- [Exercise prompt]
Reproduce the listing from its first line through the line containing "center [573, 445].", replacing "location" with "position" and leaving everything else unchanged. Omit the pictures from your answer.

┏━━

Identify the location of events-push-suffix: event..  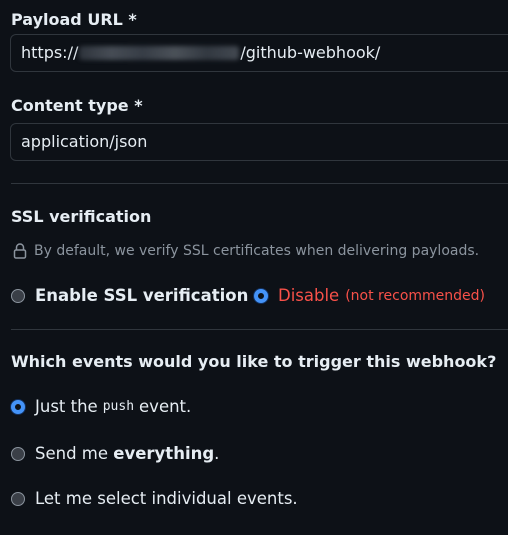
(166, 406).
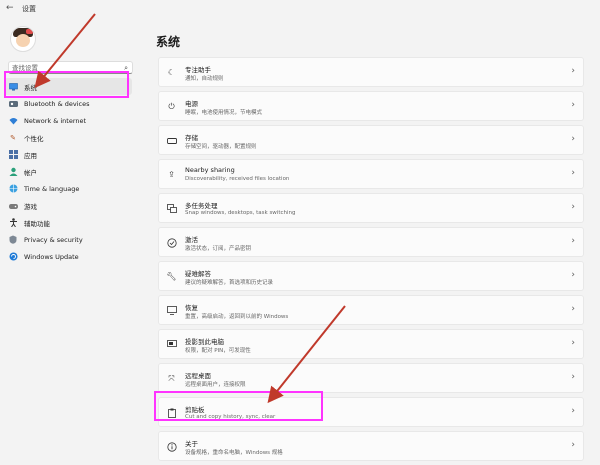 The width and height of the screenshot is (600, 465). What do you see at coordinates (573, 445) in the screenshot?
I see `chevron-right-icon: ›` at bounding box center [573, 445].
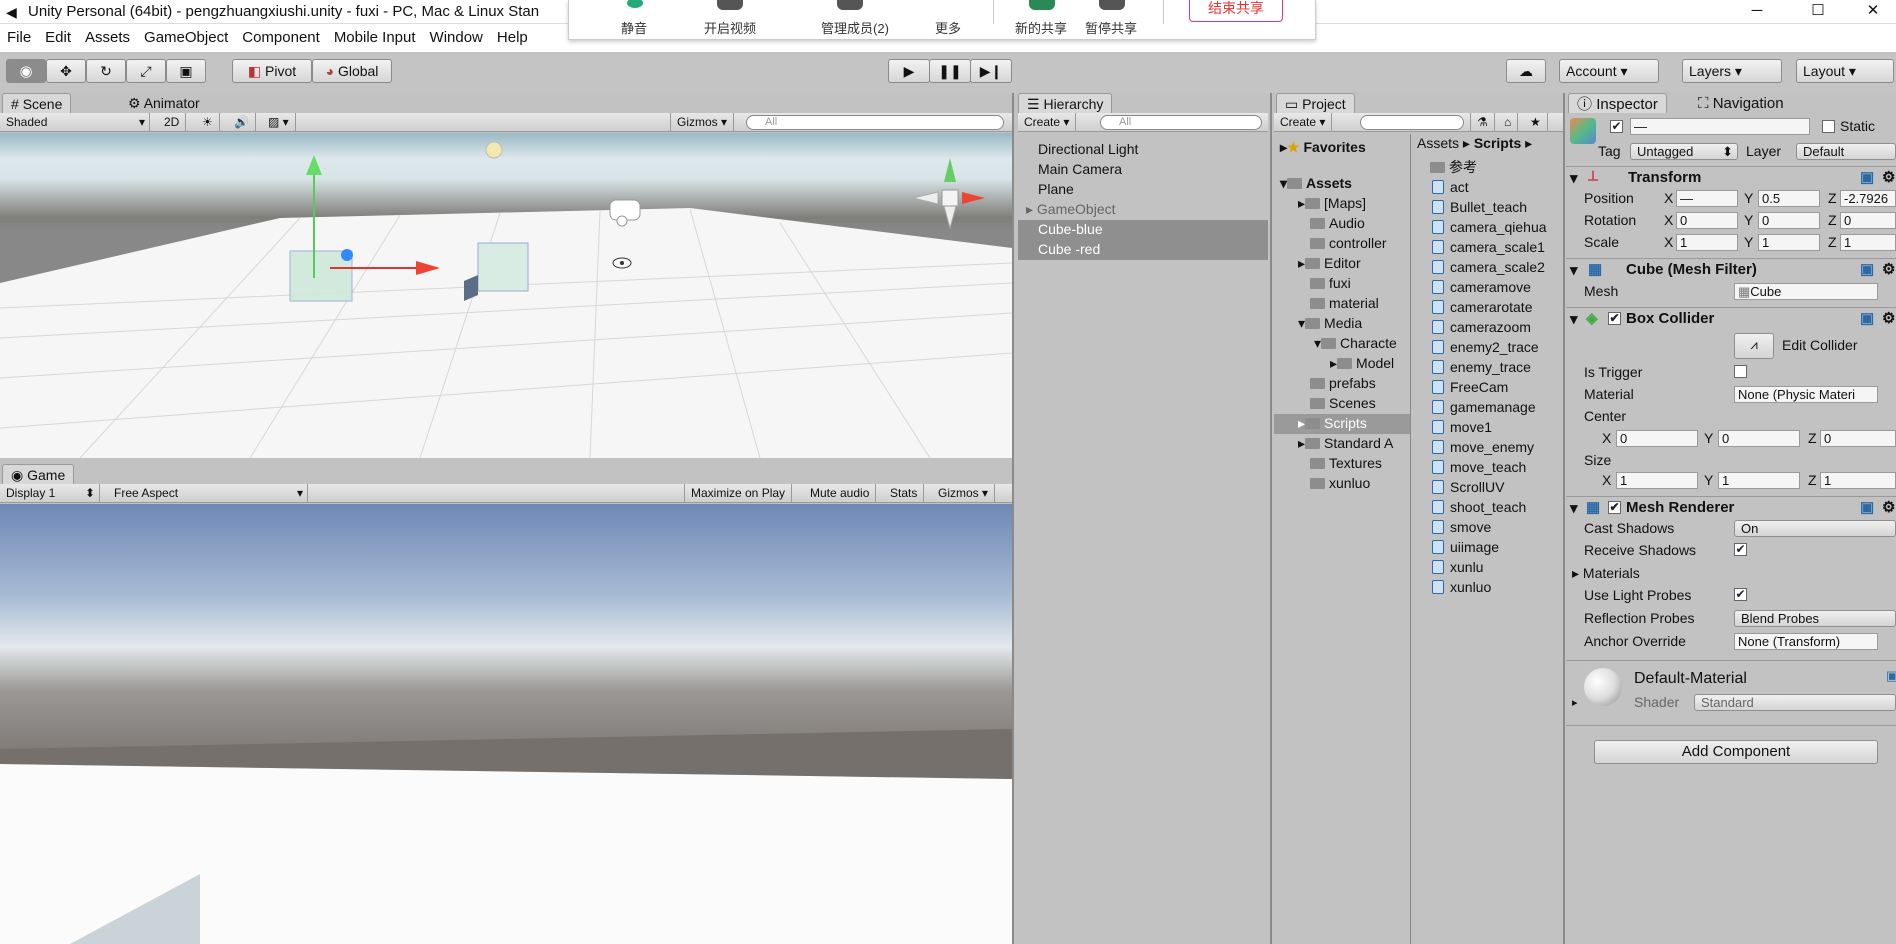 The image size is (1896, 944). Describe the element at coordinates (1614, 508) in the screenshot. I see `mesh-renderer-enabled-checkbox: ✔` at that location.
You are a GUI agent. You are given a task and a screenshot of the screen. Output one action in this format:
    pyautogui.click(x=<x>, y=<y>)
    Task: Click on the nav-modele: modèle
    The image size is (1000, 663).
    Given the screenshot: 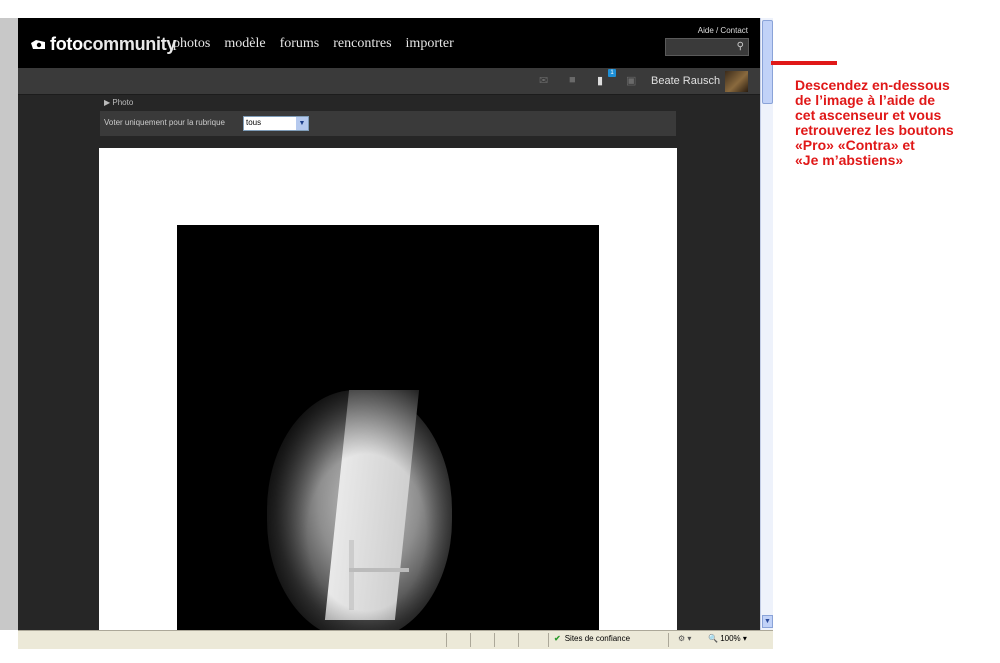 What is the action you would take?
    pyautogui.click(x=244, y=44)
    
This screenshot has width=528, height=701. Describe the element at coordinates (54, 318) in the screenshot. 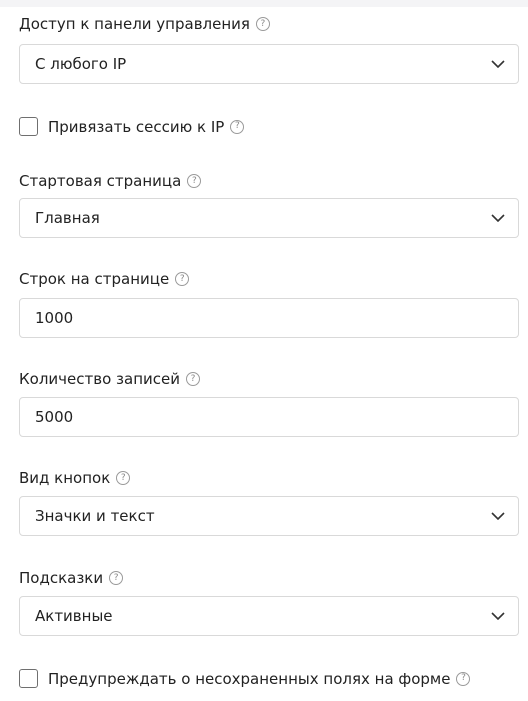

┗━━

- [Exercise result]
Identify the position of events-push-suffix: event..  
(166, 406).
 The width and height of the screenshot is (600, 465). What do you see at coordinates (573, 445) in the screenshot?
I see `chevron-right-icon: ›` at bounding box center [573, 445].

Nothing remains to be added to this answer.